アプリは引き続きドキュメントやファイルをエクスポートして他のアプリで使用できますが、デフォルトの動作により、作成したドキュメントは、本来盗聴や変更を行うべきではないアプリによって、悪意を持って、あるいは偶発的に消去、変更、スパイされることから保護されます。これは、OpenDocが解決しようとしていた、問題ではないものに対する空想的な解決策とは対照的に、マルウェアという非常に現実的な脅威に対処するものです。

iCloud の価値は明白で、Apple の最新の iPhone 4S 広告では、ナレーションによる説明さえなく、その有用性を実証しています。

クラウドに段階的に保存

Mountain Lion における iCloud アプリのドキュメントのもう 1 つの特徴は、Apple が昨年秋に OS X Lion で導入した自動保存機能とファイル バージョン機能の拡張機能です。

Apple では、開発者がファイルに加えた変更をすべて自動的に保存することを容易にし、ファイルシステム全体ではなく単一のドキュメントの規模であることを除いて Time Machine に似た機能を持つ無制限の元に戻す機能 (Lion のバージョンについては後述) を実現しています。

ライオンバージョン

開発者がiCloudを利用すると、この自動保存動作が自動的に行われるため、「保存」を開始して完了するまで待つ必要がなくなり、小さな編集内容を効率的に保存できます。

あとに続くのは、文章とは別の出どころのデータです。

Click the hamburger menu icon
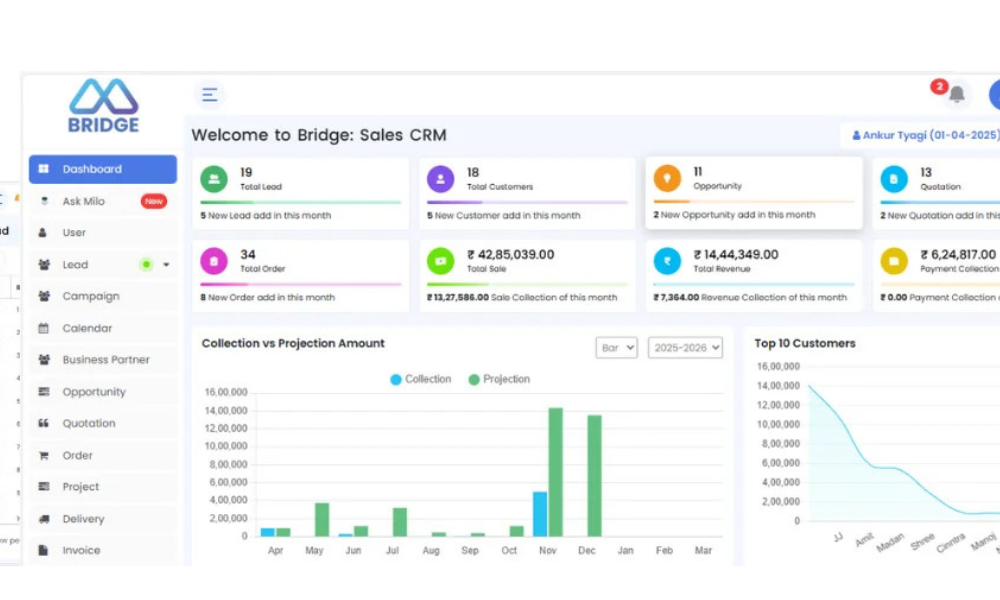Viewport: 1000px width, 600px height. [x=210, y=95]
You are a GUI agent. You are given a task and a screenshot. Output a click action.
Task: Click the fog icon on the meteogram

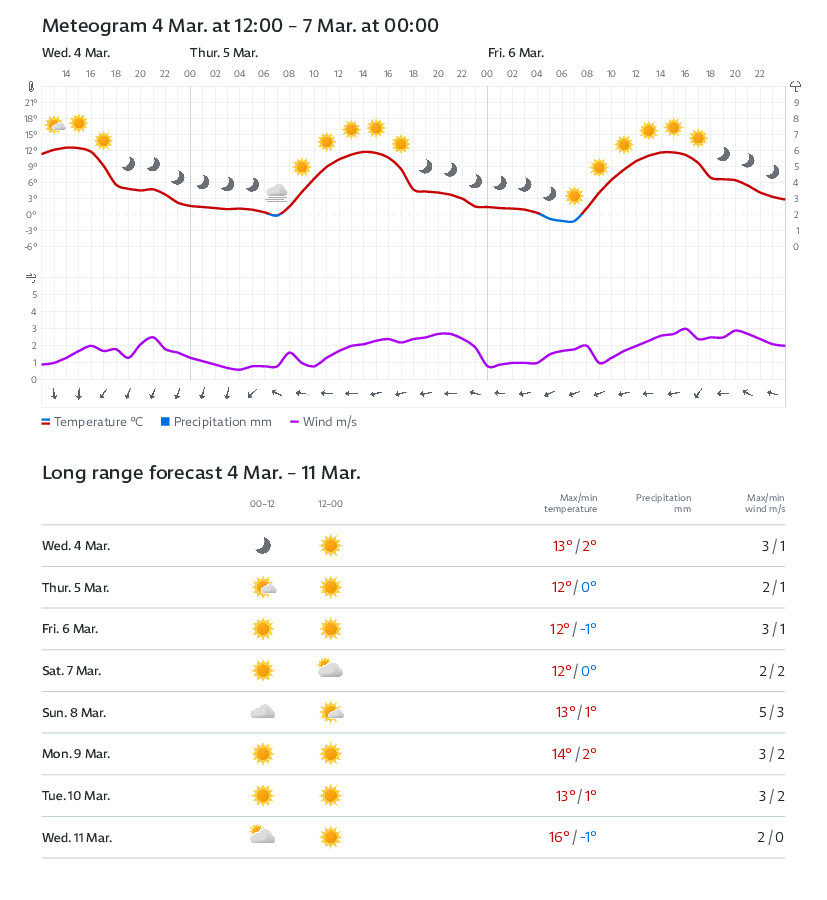coord(277,192)
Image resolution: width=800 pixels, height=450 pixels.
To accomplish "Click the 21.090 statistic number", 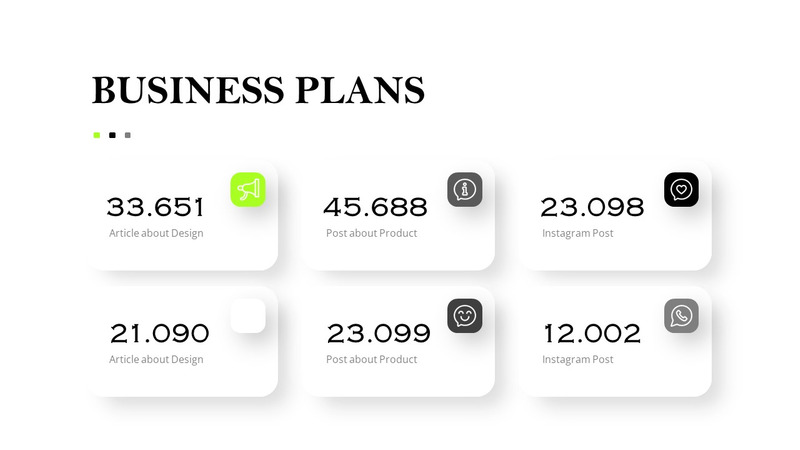I will pos(159,333).
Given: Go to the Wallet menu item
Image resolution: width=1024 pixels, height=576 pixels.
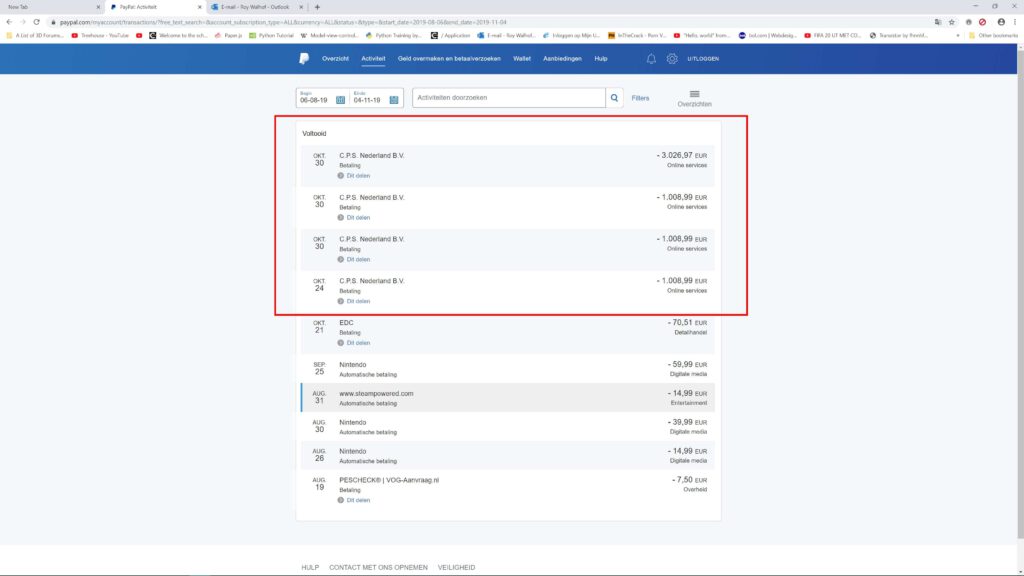Looking at the screenshot, I should point(521,59).
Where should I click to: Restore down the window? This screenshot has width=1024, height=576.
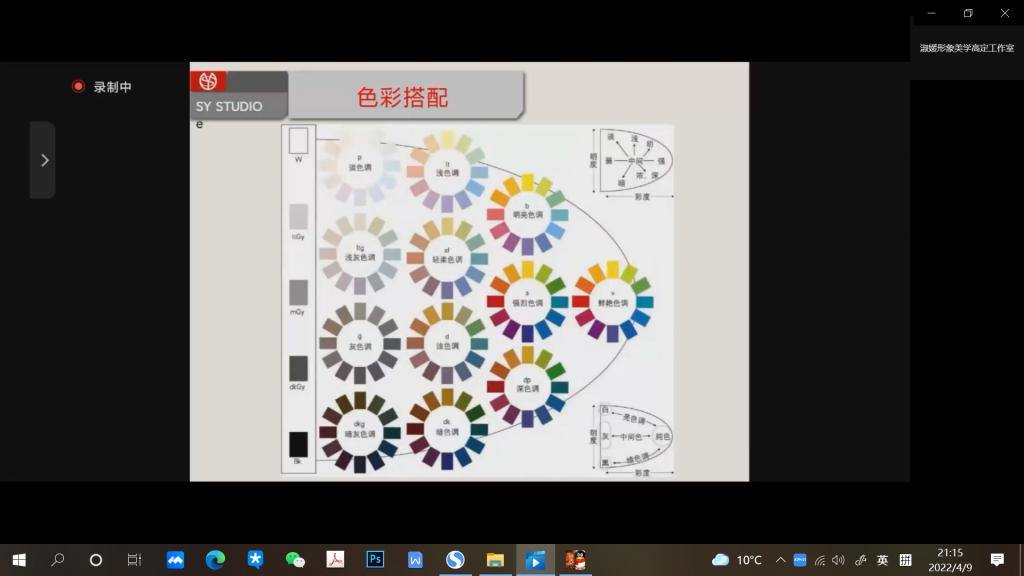pyautogui.click(x=968, y=13)
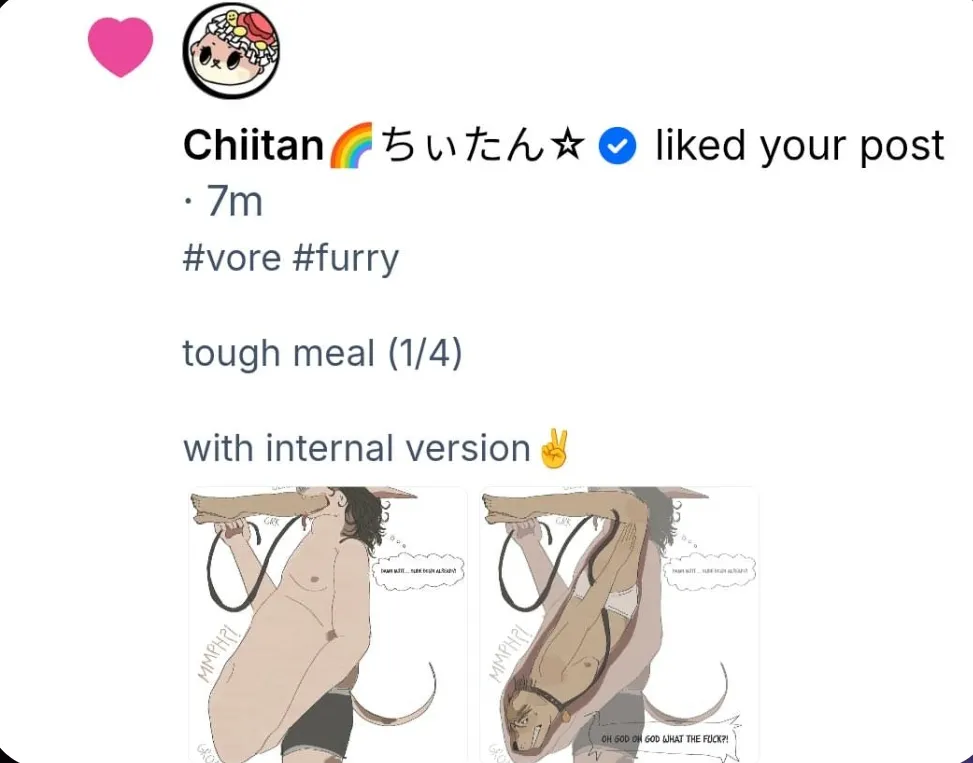Click the pink heart like icon

point(120,46)
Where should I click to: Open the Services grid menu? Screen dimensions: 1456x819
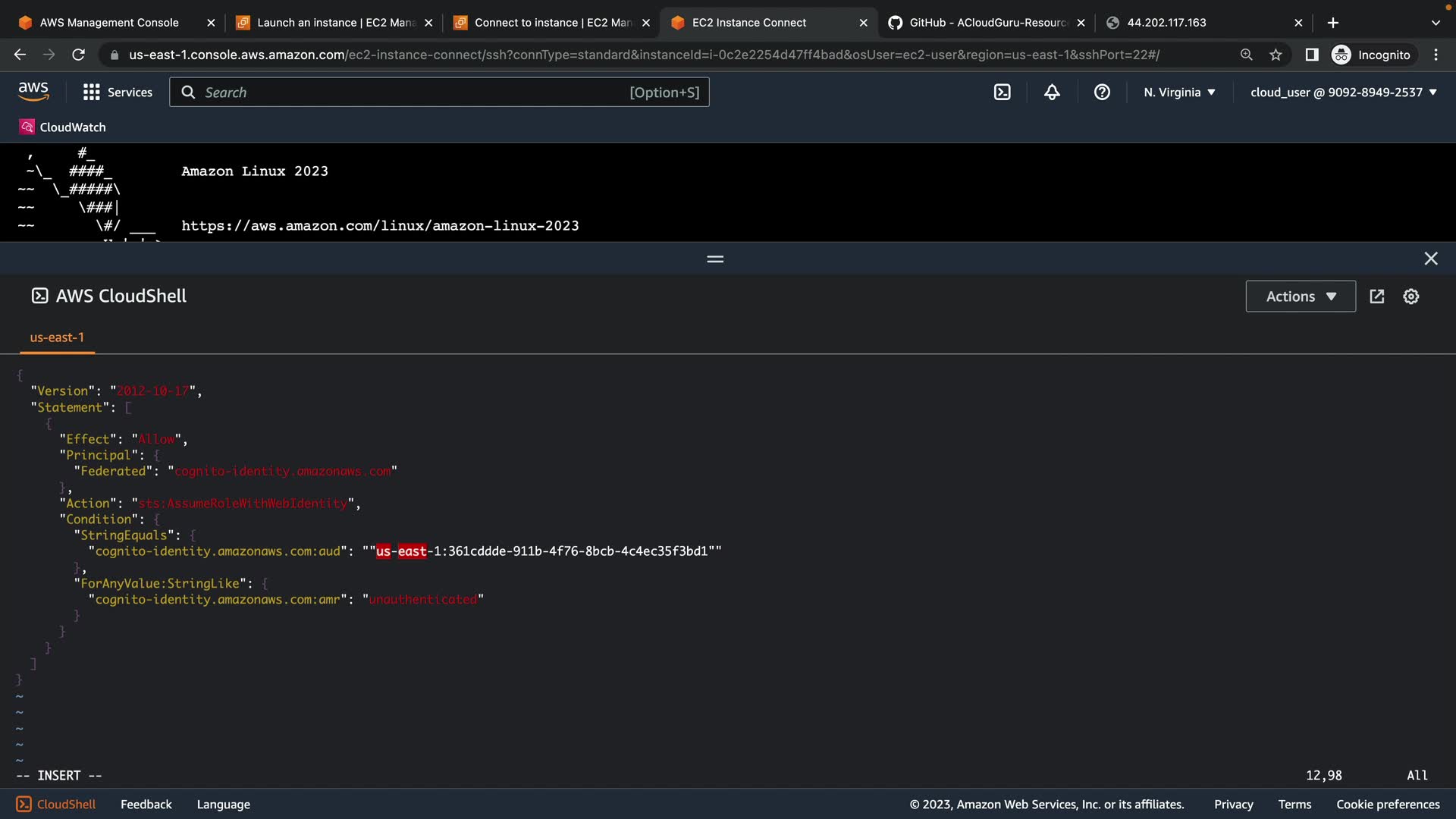(x=118, y=93)
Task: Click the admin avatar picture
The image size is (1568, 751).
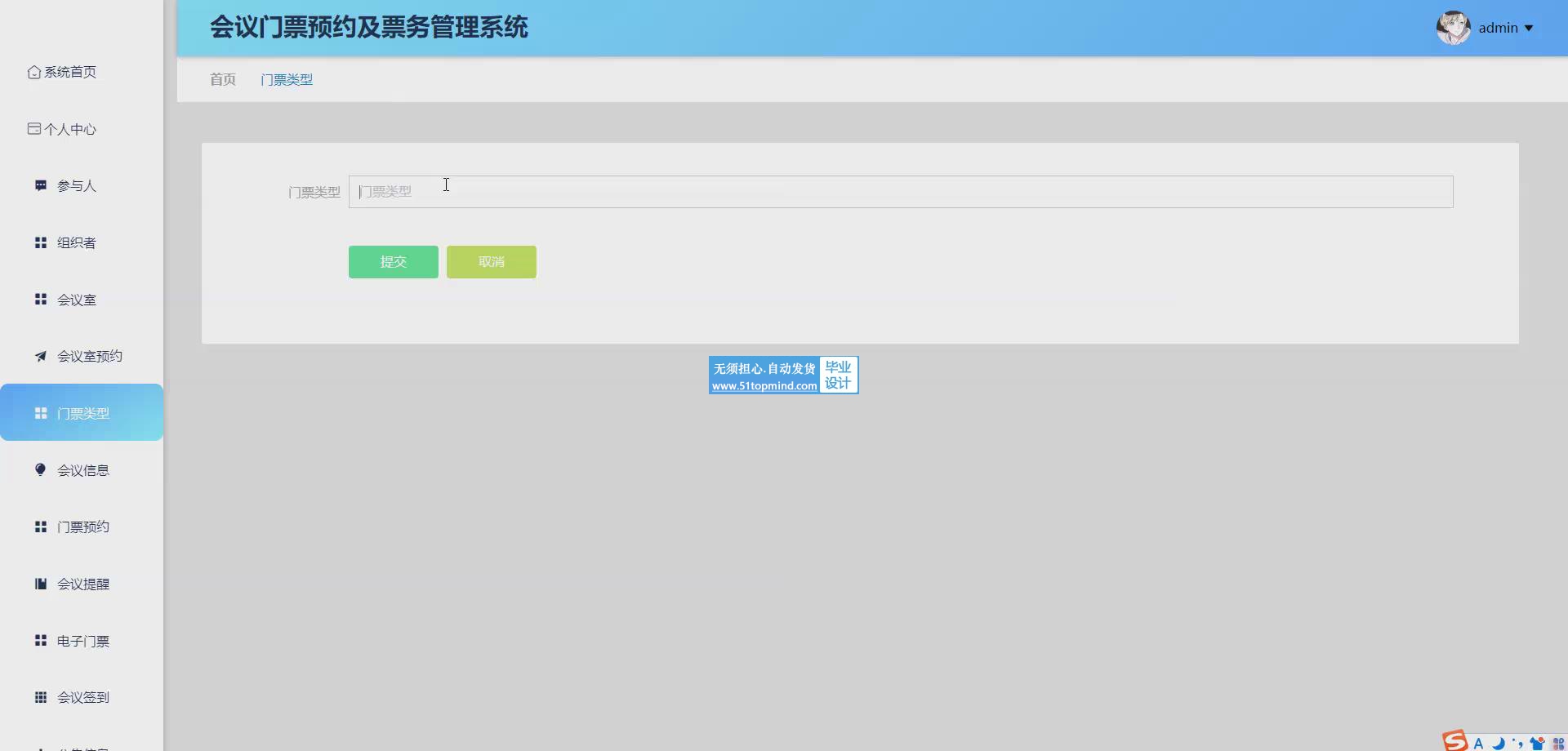Action: (1453, 28)
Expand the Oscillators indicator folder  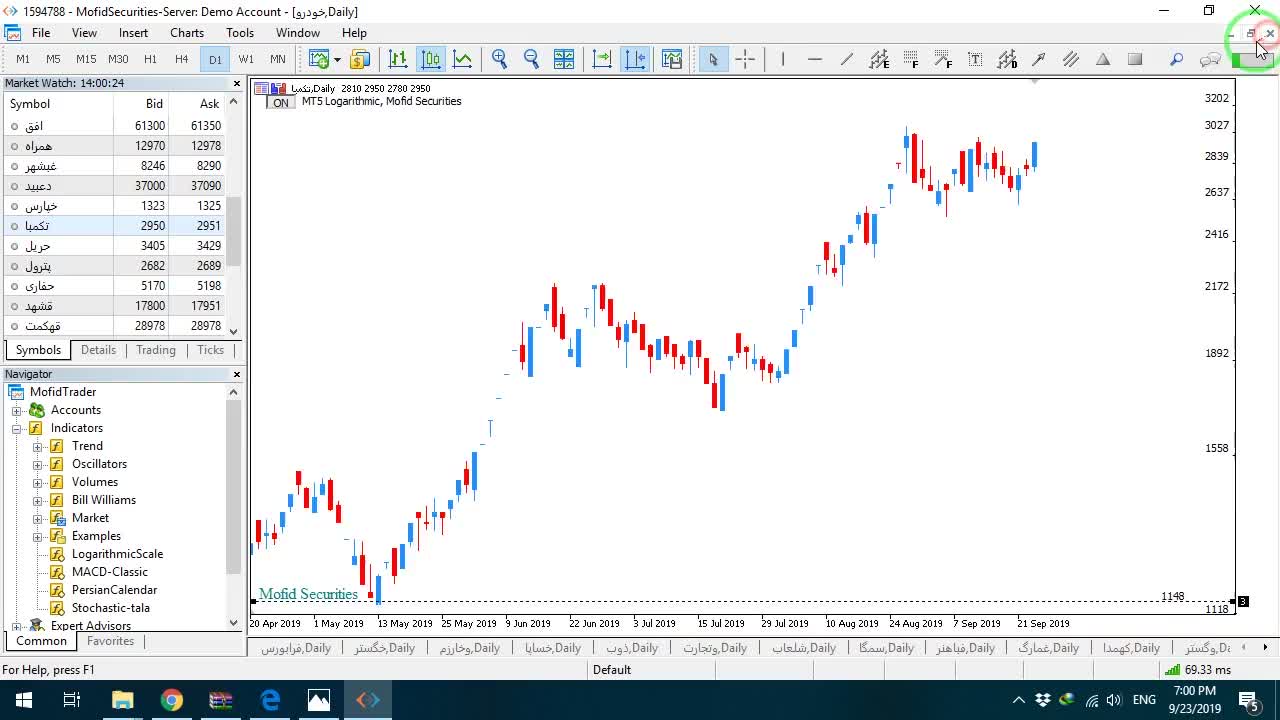tap(38, 464)
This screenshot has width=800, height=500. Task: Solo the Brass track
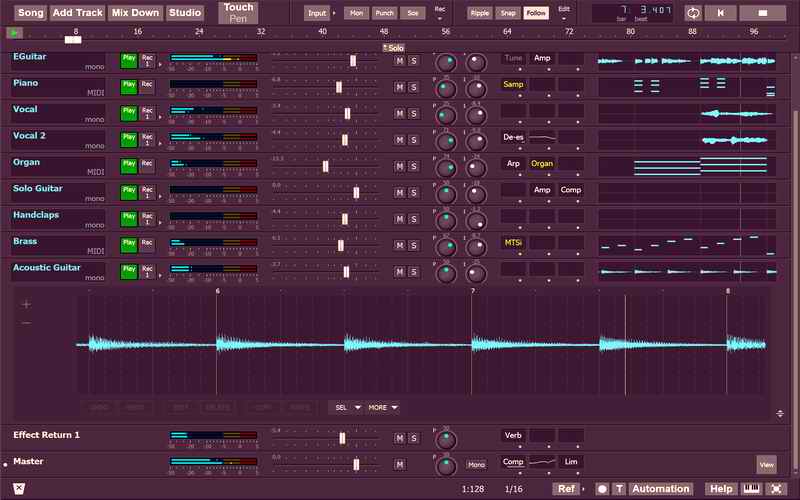point(413,243)
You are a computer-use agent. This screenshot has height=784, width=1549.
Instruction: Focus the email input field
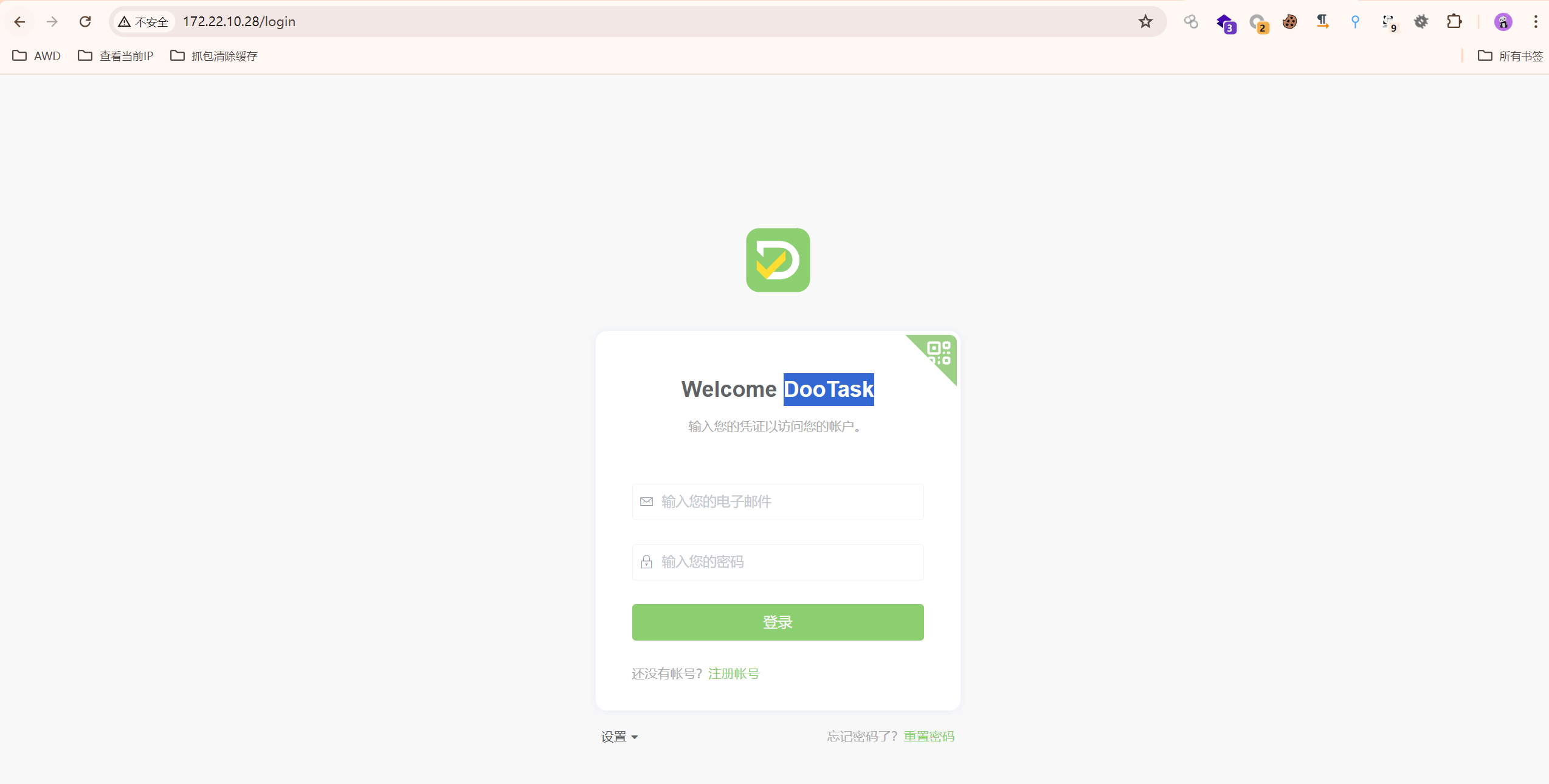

iOSでは、ローカルドキュメントもこの方法で処理されます。この方法のもう一つの利点は、開発者がMacとiOSデバイスの両方からファイルを編集できるアプリを作成できるようになることです。Apple独自のiWorkアプリはまだそこまでには至っていません(現在、iCloudのサポートはiOSアプリに限定されています)。しかし、Mountain Lionでは最終的にiCloud対応アプリ(iWorksを含む)がサポートされ、両プラットフォーム間で編集内容を共有できるようになる予定です。

iOSはiCloudへのアクセスにおいて他社に先んじています。Appleがこれらの機能をゼロから構築したからです。Macでは、ファイル操作の方法が既に確立されているため、ユーザーが使い慣れている機能を損なわずに、よりシンプルでスマート、そして使いやすいシステムを導入することは困難です。